Legalidad y exclusión

Por Alicia Miller amiller@rionegro.com.ar

El jurista argentino Alberto Binder describió en su ensayo «La lucha por la legalidad en una sociedad desigual» las dificultades que supone creer en la ley en América Latina.

La «ley», en cuanto estado de legalidad, es sinónimo de cosa seria pero aburrida, una buena costumbre de algunos pero que no afecta en nada a la sociedad en general, y que genera más sorna que respeto.

Para Binder, la ley ha perdido fuerza ante la existencia de una virtual «impunidad estructural».

«Vivimos en una sociedad donde el incumplimiento sistemático de la ley se oculta tras una cortina de normatividad profusa», expresa al describir lo que a su juicio conforma «un orden normativo «gaseoso»,» que sirve en realidad de fachada para una sociedad de privilegios y desigualdades.

Nada mejor que una crisis económica y financiera generalizada y gravísima como la que viven hoy el país y -aquí, más cerca- la provincia de Río Negro, para advertir la indisoluble relación entre este quebranto y aquella «maldita» y añeja costumbre de volvernos insensibles a la ilegalidad pequeña o grande, suponiendo que, en definitiva, hacerlo no irá en perjuicio individual sino en beneficio directo.

Para infinidad de empresarios, dirigentes políticos, sindicalistas, liquidadores de impuestos e integrantes de sectores tan diversos como trabajadores, desocupados, profesionales o artistas -sólo por nombrar algunos-, encontrar el resquicio para «colarse» a las normas ha pasado a ser una carrera de obstáculos con menos adrenalina que una serie televisiva.

Ahora, el país que se creía «piola» se ganó el título de «chanta», que es lo mismo, aunque con una valoración subjetiva diferente. Del mismo modo, la provincia carga el dudoso lauro de ser la más endeudada en relación con sus recursos. La más «piola».
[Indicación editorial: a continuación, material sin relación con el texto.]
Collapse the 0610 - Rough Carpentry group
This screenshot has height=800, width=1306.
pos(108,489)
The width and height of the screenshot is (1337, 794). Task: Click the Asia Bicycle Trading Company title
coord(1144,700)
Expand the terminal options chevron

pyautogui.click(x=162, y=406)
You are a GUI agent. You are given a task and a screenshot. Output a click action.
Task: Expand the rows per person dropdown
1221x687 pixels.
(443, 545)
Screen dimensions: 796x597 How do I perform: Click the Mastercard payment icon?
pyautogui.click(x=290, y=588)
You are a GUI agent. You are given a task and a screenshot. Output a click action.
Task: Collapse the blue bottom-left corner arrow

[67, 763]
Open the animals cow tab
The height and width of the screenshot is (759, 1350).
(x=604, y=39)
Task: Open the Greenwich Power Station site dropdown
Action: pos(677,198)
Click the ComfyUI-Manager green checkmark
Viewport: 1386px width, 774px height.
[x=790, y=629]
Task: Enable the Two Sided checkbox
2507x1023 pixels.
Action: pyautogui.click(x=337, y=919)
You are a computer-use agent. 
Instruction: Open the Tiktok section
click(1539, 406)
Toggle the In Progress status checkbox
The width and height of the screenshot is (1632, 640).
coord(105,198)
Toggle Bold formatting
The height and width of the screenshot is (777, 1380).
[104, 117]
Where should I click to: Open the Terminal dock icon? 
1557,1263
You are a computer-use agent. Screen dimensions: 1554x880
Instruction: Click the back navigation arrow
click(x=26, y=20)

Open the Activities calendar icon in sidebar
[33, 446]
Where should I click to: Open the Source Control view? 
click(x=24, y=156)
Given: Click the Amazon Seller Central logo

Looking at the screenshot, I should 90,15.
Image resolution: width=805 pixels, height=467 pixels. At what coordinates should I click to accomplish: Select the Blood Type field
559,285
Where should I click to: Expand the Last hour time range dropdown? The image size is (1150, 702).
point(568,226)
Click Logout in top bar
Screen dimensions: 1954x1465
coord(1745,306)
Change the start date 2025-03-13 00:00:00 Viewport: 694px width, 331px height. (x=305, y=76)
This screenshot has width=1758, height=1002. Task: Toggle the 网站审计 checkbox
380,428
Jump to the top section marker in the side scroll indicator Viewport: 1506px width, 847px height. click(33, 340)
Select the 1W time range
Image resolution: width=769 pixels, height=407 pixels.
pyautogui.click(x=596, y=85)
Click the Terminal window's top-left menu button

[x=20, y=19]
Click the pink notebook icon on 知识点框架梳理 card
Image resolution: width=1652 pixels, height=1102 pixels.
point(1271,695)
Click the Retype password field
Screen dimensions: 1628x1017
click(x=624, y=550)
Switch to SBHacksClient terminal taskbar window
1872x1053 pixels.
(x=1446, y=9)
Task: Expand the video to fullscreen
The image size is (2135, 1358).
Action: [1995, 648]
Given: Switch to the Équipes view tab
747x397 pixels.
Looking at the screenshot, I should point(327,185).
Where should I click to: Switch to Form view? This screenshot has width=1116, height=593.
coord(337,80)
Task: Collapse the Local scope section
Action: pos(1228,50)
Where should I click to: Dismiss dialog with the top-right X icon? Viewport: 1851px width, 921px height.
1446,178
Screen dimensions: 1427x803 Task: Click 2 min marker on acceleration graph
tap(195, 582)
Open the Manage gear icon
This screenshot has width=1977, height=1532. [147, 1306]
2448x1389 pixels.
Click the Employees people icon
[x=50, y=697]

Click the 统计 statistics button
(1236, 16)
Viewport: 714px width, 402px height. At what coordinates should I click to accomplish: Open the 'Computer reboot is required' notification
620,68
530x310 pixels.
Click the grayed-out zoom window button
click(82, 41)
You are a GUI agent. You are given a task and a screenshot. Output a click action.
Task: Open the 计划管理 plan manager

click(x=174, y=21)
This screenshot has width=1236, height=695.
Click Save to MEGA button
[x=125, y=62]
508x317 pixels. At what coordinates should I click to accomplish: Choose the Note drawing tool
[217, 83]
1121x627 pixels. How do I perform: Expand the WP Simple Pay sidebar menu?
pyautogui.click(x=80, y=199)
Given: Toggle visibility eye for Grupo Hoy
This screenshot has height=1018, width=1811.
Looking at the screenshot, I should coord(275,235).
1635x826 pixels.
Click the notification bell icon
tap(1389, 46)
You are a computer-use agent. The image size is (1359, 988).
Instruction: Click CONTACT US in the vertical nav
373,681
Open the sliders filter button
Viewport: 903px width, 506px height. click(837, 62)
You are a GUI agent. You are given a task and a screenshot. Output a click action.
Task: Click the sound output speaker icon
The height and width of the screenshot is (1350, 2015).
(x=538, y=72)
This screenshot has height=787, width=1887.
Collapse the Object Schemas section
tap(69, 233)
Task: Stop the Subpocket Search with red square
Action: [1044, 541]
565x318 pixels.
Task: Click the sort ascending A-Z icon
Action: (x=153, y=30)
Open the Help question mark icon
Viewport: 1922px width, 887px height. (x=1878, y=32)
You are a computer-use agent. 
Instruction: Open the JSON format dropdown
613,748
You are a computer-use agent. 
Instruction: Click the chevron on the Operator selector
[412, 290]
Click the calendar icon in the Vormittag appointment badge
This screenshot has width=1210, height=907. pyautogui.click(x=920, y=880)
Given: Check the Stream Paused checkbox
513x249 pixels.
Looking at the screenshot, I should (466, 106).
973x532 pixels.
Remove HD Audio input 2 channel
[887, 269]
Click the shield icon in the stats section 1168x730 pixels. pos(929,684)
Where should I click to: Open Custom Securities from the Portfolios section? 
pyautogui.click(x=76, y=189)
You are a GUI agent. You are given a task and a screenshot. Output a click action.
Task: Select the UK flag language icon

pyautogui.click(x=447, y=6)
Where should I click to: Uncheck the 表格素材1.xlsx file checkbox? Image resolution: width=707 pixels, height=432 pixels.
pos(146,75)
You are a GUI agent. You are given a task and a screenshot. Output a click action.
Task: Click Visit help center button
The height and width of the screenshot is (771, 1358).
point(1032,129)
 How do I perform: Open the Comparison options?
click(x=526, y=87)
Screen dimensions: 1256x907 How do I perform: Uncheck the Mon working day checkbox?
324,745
¿Demasiado tarde? Al menos no sería inútil si de todo esto extrajéramos alguna enseñanza.

Si aprendiéramos a defender la legalidad en lugar de vivar, como años atrás, a quienes prometían espejitos de colores haciéndole una gambeta o modificando la Constitución y otras normas igualmente «molestas», es probable que Río Negro fuera hoy bastante menos pobre.

El mismo jurista Binder, analista mordaz de la sociedad, que no elude los efectos culturales y económicos de las costumbres políticas, se explaya en las consecuencias de fragmentación social que producen las crisis, al actuar como una suerte de «efecto peste».

Ante el temor a una amenaza real o ficticia, pero grave, los grupos suelen abroquelarse en defensa de su situación, hasta desdibujar los componentes unificadores.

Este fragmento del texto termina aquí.